"Murtagh!" exclaimed Nessa, almost involuntary, but in a tone that expressed her dismay.
"I can't help it," returned Murtagh, "he makes me feel—" And the tone of Murtagh's voice finished his sentence for him.
"Come and sit by the fire, and let us try and forget all about him just for the present. It is no use to talk about him, is it?" she said kindly.
"Do you know what I have been doing all this afternoon?" she remarked presently. "I have been reading the most wonderful—But no, you shall just guess. Guess what it was about."
"Easy to guess," said Winnie, "if you got it out of the library. Some horrible dry stuff or other, out of a book a yard long."

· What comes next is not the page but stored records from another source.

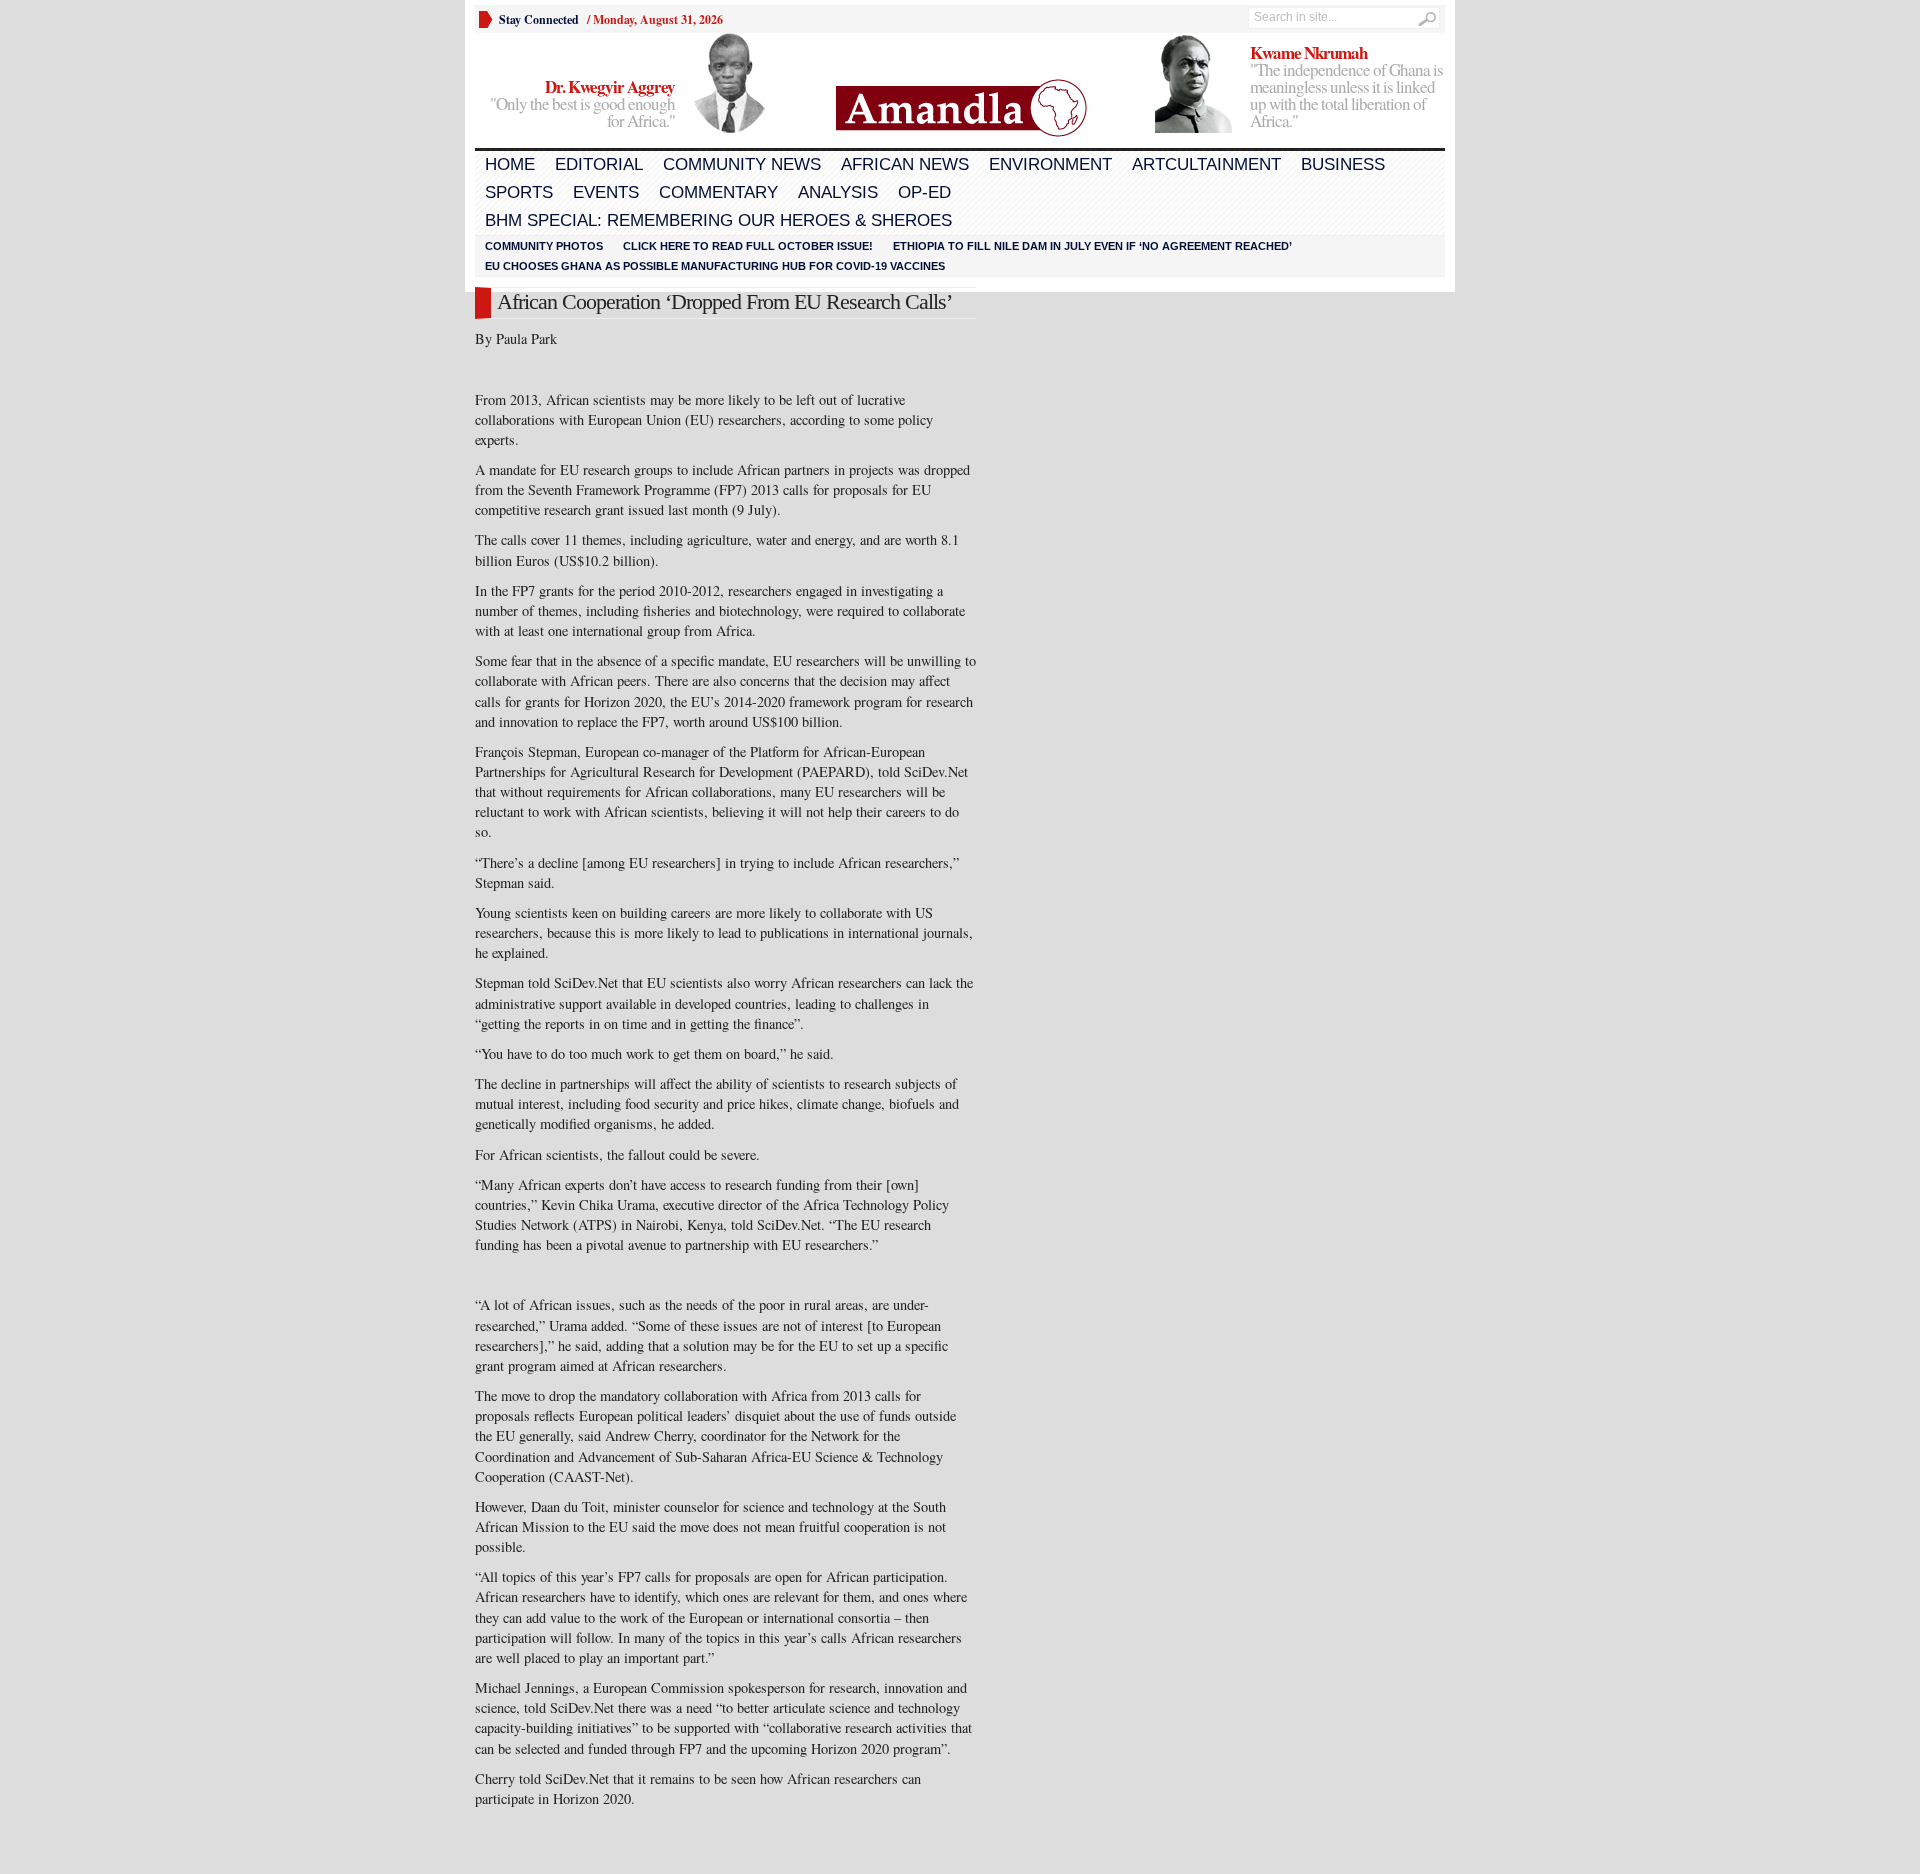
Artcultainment (1206, 164)
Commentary (718, 192)
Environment (1050, 164)
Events (606, 192)
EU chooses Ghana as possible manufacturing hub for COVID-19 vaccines (715, 266)
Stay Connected (539, 19)
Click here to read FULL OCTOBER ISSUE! (748, 246)
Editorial (599, 164)
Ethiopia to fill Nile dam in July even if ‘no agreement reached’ (1092, 246)
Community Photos (544, 246)
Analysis (838, 192)
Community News (742, 164)
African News (905, 164)
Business (1343, 164)
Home (510, 164)
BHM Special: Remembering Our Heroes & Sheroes (718, 220)
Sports (519, 192)
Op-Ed (924, 192)
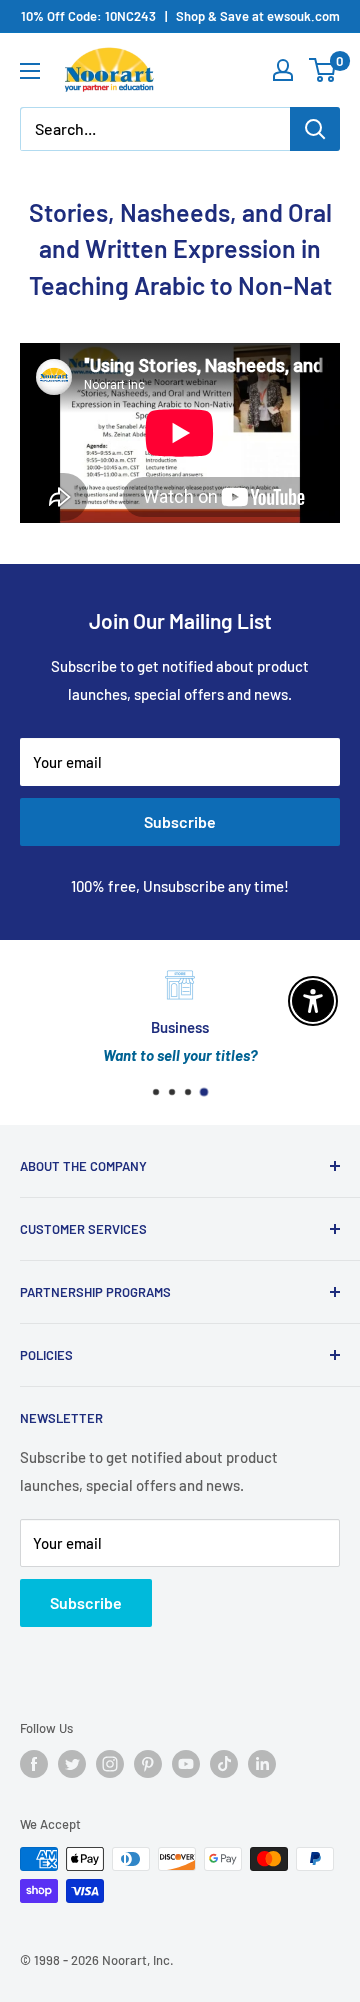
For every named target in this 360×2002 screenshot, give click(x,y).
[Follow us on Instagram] (110, 1764)
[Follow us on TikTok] (224, 1764)
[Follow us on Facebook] (34, 1764)
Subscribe (180, 821)
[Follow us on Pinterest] (148, 1764)
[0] (323, 70)
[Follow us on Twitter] (72, 1764)
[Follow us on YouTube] (186, 1764)
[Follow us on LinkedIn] (262, 1764)
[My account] (283, 70)
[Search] (315, 129)
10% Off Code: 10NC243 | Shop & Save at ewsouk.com (180, 16)
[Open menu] (30, 71)
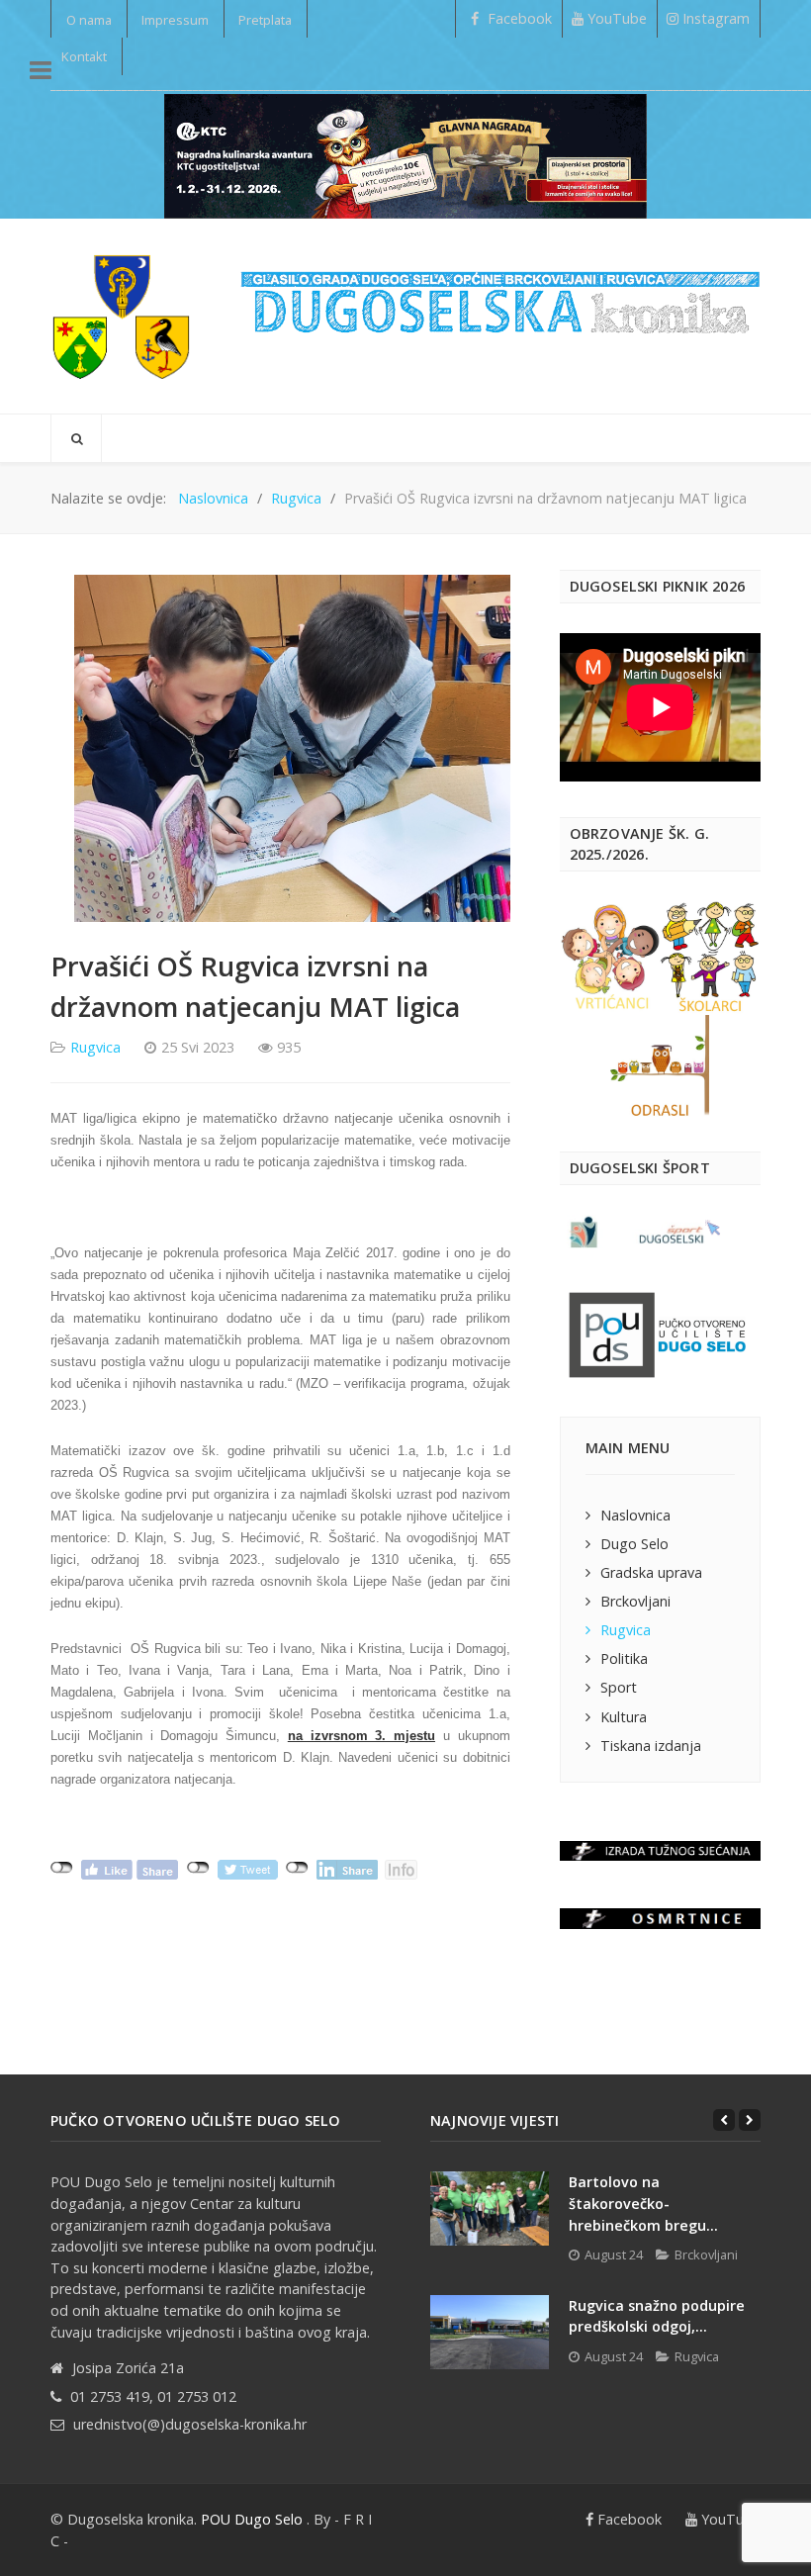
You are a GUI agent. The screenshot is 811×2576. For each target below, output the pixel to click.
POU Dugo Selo (252, 2519)
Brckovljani (635, 1601)
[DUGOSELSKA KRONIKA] (500, 293)
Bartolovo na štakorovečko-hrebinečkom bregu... (643, 2203)
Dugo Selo (634, 1543)
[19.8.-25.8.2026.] (405, 154)
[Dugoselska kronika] (120, 316)
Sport (618, 1687)
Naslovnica (635, 1515)
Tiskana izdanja (650, 1745)
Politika (624, 1658)
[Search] (76, 438)
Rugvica (95, 1047)
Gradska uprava (651, 1572)
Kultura (623, 1716)
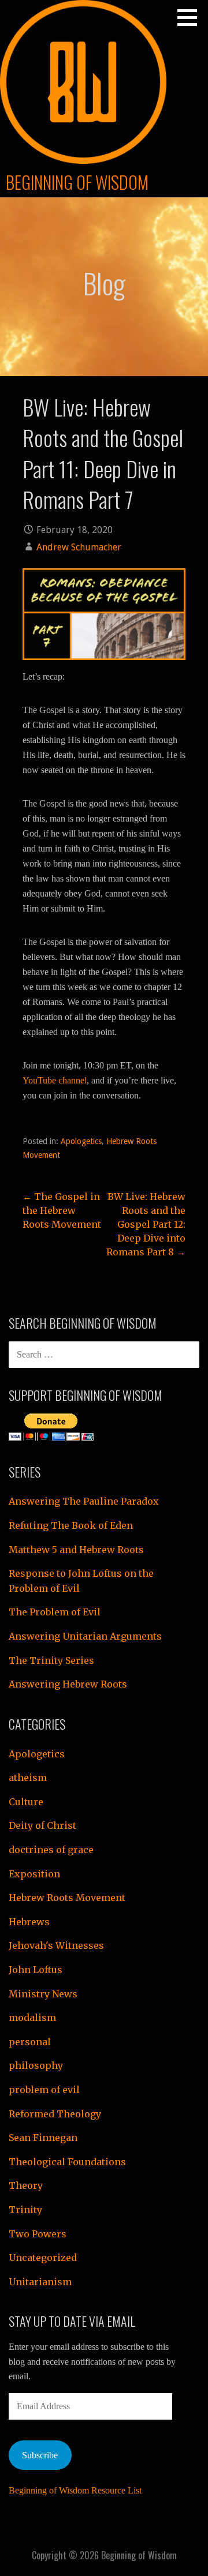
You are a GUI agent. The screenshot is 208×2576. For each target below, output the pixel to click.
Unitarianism (40, 2282)
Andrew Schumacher (78, 547)
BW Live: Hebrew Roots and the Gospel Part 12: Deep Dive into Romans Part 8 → (145, 1224)
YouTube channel (55, 1080)
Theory (26, 2185)
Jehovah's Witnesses (56, 1945)
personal (30, 2042)
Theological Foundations (67, 2162)
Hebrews (29, 1922)
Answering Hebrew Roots (68, 1684)
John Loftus (35, 1969)
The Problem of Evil (55, 1612)
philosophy (36, 2065)
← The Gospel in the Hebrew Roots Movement (62, 1210)
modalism (32, 2017)
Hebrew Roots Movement (67, 1897)
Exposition (34, 1874)
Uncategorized (43, 2257)
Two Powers (37, 2234)
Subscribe (40, 2455)
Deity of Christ (42, 1825)
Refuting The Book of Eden (71, 1525)
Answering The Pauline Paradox (84, 1501)
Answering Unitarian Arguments (85, 1636)
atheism (28, 1777)
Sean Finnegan (43, 2137)
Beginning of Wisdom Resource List (75, 2490)
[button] (191, 17)
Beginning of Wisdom (77, 182)
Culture (26, 1802)
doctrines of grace (51, 1849)
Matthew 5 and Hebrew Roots (76, 1549)
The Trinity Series (51, 1660)
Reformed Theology (55, 2114)
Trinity (25, 2209)
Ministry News (43, 1994)
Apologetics (81, 1141)
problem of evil (44, 2089)
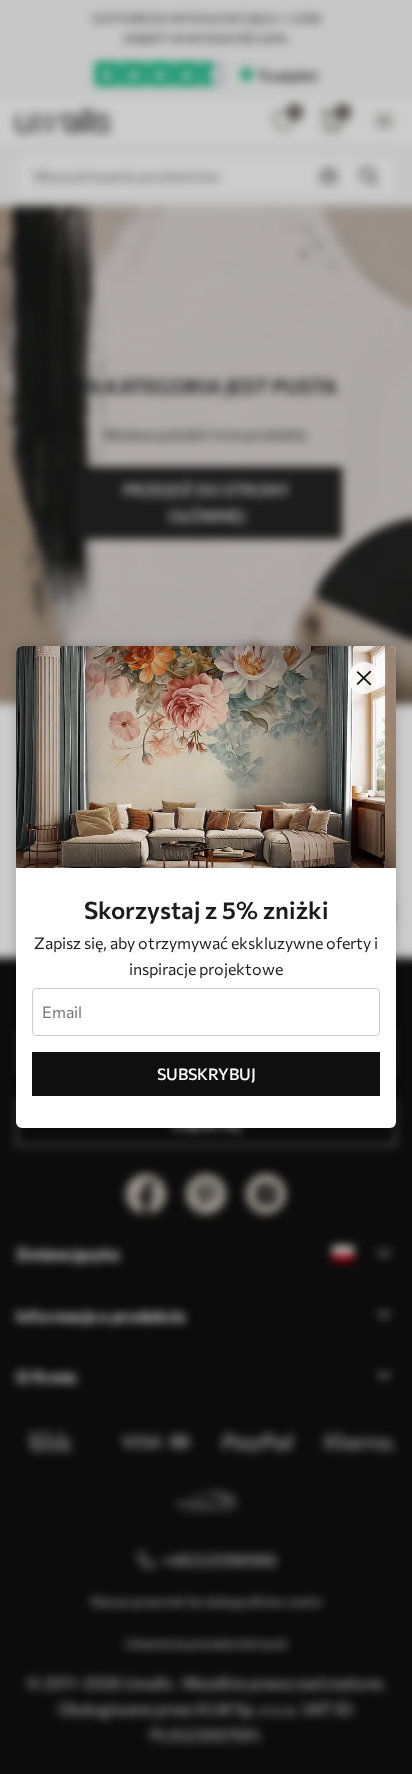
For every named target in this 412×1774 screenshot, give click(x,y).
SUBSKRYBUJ (206, 1073)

"No, it wasn't," said Nessa. "The book was not bigger than one of your story-books, and—"
"Horrid squinny little print, then, and yellow paper all over stains," replied Winnie, laughing. "I know Uncle Blair's books; they make one feel dusty to look at them."
"No, it wasn't," replied Nessa, shaking her head. "It had—well, yes, it had a dreadfully ugly binding, but lovely white paper."
"Long s's," suggested Murtagh.
"Oh, yes, yes," cried Winnie. "Long s's, and funny little pictures of girls with parasols over their heads and trousers down to their boots. Now wasn't it, Nessa?"